AND do you know why it is that the Moon has but one eye? It is a short story, but one of the most poetic and beautiful in all the pretty folklore of the Pueblos.
P'áh-hlee-oh, the Moon-Maiden, was the Tée-wahn Eve 1--the first and loveliest woman in all the world. She had neither father nor mother, sister nor brother; and in her fair form were the seeds of all humanity--of all life and love and goodness. The Trues, who are the unseen spirits that are above all, made T'hoor-íd-deh, the Sun, who was to be father of all things; and because he was alone, they made for him a companion, the first to be of maids, the first to be a wife. From them began the world and all that is in it; and all their children were strong and good. Very happy were the Father-all and the Mother-all, as they watched their happy brood. He guarded them by day and
she by night--only there was no night, for then the Moon had two eyes, and saw as clearly as the Sun, and with glance as bright. It was all as one long day of golden light. The birds flew always, the flowers never shut, the young people danced and sang, and none knew how to rest.
But at last the Trues thought better. For the endless light grew heavy to the world's young eyes that knew no tender lids of night. And the Trues said:
"It is not well, for so there is no sleep, and the world is very tired. We must not keep the Sun and Moon seeing alike. Let us put out one of his eyes, that there may be darkness for half the time, and then his children can rest." And they called T'hoor-íd-deh and P'áh-hlee-oh before them to say what must be done.
But when she heard that, the Moon-Mother wept for her strong and handsome husband, and cried:
"No! No! Take my eyes, for my children, but do not blind the Sun! He is the father, the provider--and how shall he watch against harm, or how find us game without his bright eyes? Blind me, and keep him all-seeing."
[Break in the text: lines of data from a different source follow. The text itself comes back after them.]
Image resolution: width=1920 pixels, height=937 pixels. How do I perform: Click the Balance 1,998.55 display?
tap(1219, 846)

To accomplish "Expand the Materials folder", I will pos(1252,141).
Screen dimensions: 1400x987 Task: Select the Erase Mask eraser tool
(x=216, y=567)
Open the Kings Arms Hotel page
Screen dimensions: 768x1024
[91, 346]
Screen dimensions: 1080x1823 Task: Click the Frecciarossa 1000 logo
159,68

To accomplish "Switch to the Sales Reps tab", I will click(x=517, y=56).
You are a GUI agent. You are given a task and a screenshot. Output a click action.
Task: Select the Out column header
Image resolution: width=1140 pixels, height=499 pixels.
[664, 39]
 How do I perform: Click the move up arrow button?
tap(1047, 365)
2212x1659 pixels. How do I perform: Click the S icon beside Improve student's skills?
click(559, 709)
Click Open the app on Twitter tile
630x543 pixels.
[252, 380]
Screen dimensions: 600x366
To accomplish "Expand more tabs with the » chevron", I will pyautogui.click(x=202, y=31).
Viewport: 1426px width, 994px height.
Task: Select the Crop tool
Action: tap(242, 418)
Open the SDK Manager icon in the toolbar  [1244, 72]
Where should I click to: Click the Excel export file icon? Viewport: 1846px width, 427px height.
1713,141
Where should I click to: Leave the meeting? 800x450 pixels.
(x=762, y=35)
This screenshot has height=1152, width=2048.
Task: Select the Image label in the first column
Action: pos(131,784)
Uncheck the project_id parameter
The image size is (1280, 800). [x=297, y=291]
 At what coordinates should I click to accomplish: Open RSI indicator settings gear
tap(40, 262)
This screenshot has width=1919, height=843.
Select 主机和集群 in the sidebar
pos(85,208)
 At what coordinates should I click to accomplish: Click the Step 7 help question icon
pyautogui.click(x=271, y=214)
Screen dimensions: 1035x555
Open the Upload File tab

And the Trues said: "It is well, daughter." And so they took away one of her eyes, so that she could never see again so well. Then night came upon the tired earth, and the flowers and birds and people slept their first sleep, and it was very good. But she who first had the love of children, and paid for them with pain as mother's pay, she did not grow ugly by her sacrifice. Nay,
she is lovelier than ever, and we all love her to this day. For the Trues are good to her, and gave her in place of the bloom of girlhood the beauty that is only in the faces of mothers.
So mother-pale above us
She bends, her watch to keep,
Who of her sight dear-bought the night
To give her children sleep.
71:1 She is honored in almost every detail of the Pueblo ceremonials. The most important charm or implement of the medicine-men, the holiest fetish of all, is typical of her. It is called Mah-pah-róo, the Mother, and is the most beautiful article a Pueblo ever fashioned. A flawless ear of pure white corn (a type of fertility or motherhood) is tricked out with a downy mass of snow-white feathers, and hung with ornaments of silver, coral, and the precious turquoise.